(For more of the intent behind the design, and an gentler introduction to Merkle/Prolly trees, check out my blog post on the topic)
An application built on Mizu must define a set of topics that network users can query for updates on. For instance, in a blog application, this might include a topic for each author, listing that author’s posts, and a topic for each tag, including posts that contain that tag. Topics take the form of simple SPARQL queries.
Each node maintains a Prolly Tree for each topic it’s tracking, containing all of the records pertaining to that topic.

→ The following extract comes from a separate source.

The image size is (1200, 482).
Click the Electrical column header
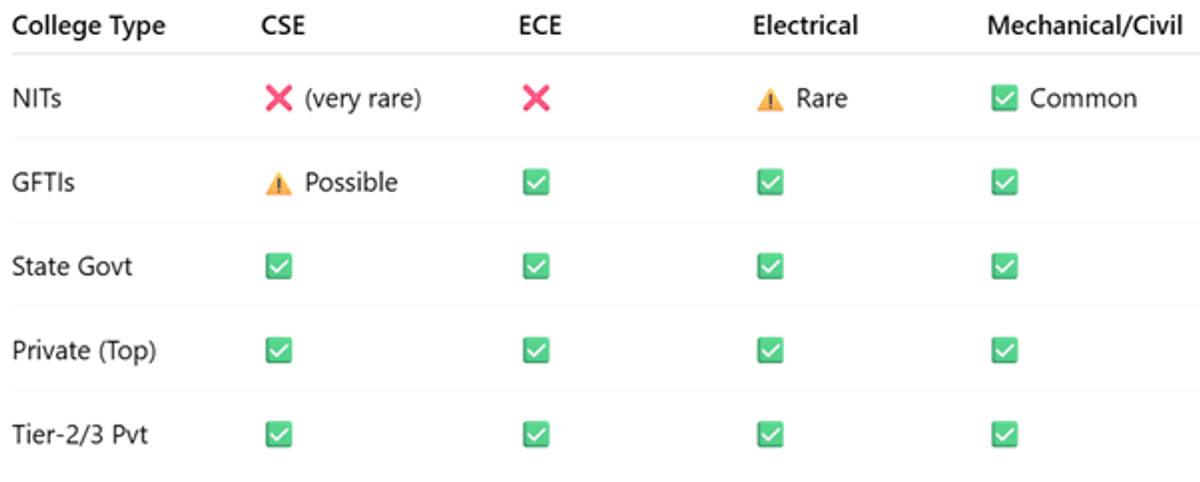(805, 26)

By comparing Prolly Trees starting from the root, nodes are able to quickly and efficiently compute which records that they are missing and need to request from their peers.
If the user wants to make a more specific query, the client needs to choose a topic query that may be overbroad, and then do additional filtering on the results.

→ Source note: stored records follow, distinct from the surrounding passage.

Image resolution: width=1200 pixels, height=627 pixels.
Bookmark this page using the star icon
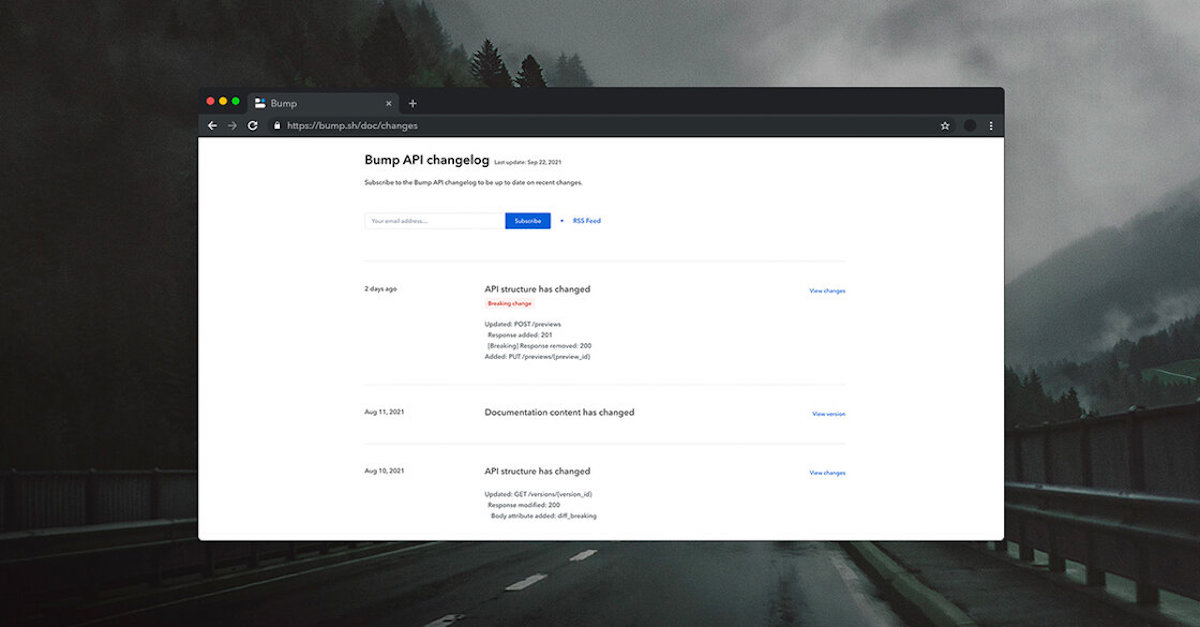(x=944, y=125)
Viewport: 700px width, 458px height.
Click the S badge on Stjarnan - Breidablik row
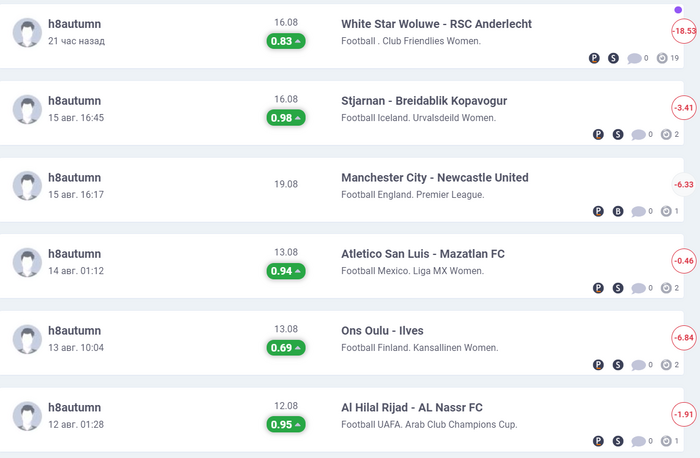[618, 134]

TODO: describe how an application defines its topics.
TODO: for additional user privacy, consider allowing users to query a topic using an opaque ID instead of a SPARQL query. This works so long as the requesting and providing nodes know which query the topic ID corresponds to.

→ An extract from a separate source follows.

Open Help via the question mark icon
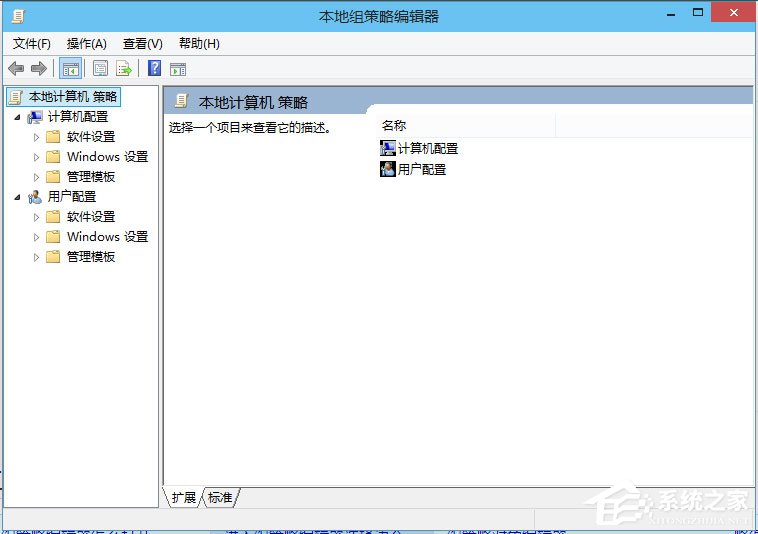This screenshot has height=534, width=758. pos(154,68)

The following is the description algorithm for pulling updates on a topic:
- A node (the requester) wants to poll the network for new records that match a topic.
- The requester uses libp2p’s pubsub module to send a request to other nodes that are also tracking the topic.
- Those other nodes (the responders) respond with the content hash of their prolly tree for that topic. (The nodes may also respond with other useful data, such as the number of records stored for that topic, - or the timestamp of when they last processed a new record.)
- The requester determines which nodes may have records that the requester has not yet seen, because the content hash is not in its hash table.
- The requester messages each of those nodes directly with a new request with the following parameters (based on
git
’s fetch protocol):- “have”: a list of content hashes that represent the requester’s most recently acquired records.
- “need”: a list of content hashes that the responder should provide. (For the first request, this will just be the head of the responder’s prolly tree.)
- The responder attempts to compute the set of objects it must return: this includes the objects with the requested content hash, as well as any objects that those objects reference, and so on, until reaching one of the content hashes listed in the requesters “have” parameter. The responder is allowed to return extra objects that weren’t requested (like git, objects may be “packed” and the entire pack is transmitted.) If the number of objects calculated is too high, the responder may choose to limit the number of objects in the response, and wait for the requester to send an additional request. A responder may rate-limit their responses.
- The requester may make additional requests until it has every record in the responder’s prolly tree.
Some notes:
- The responding nodes do not keep an open connection with the requester: they respond to the request and then close the connection. The requester can send subsequent follow up requests if they need more records.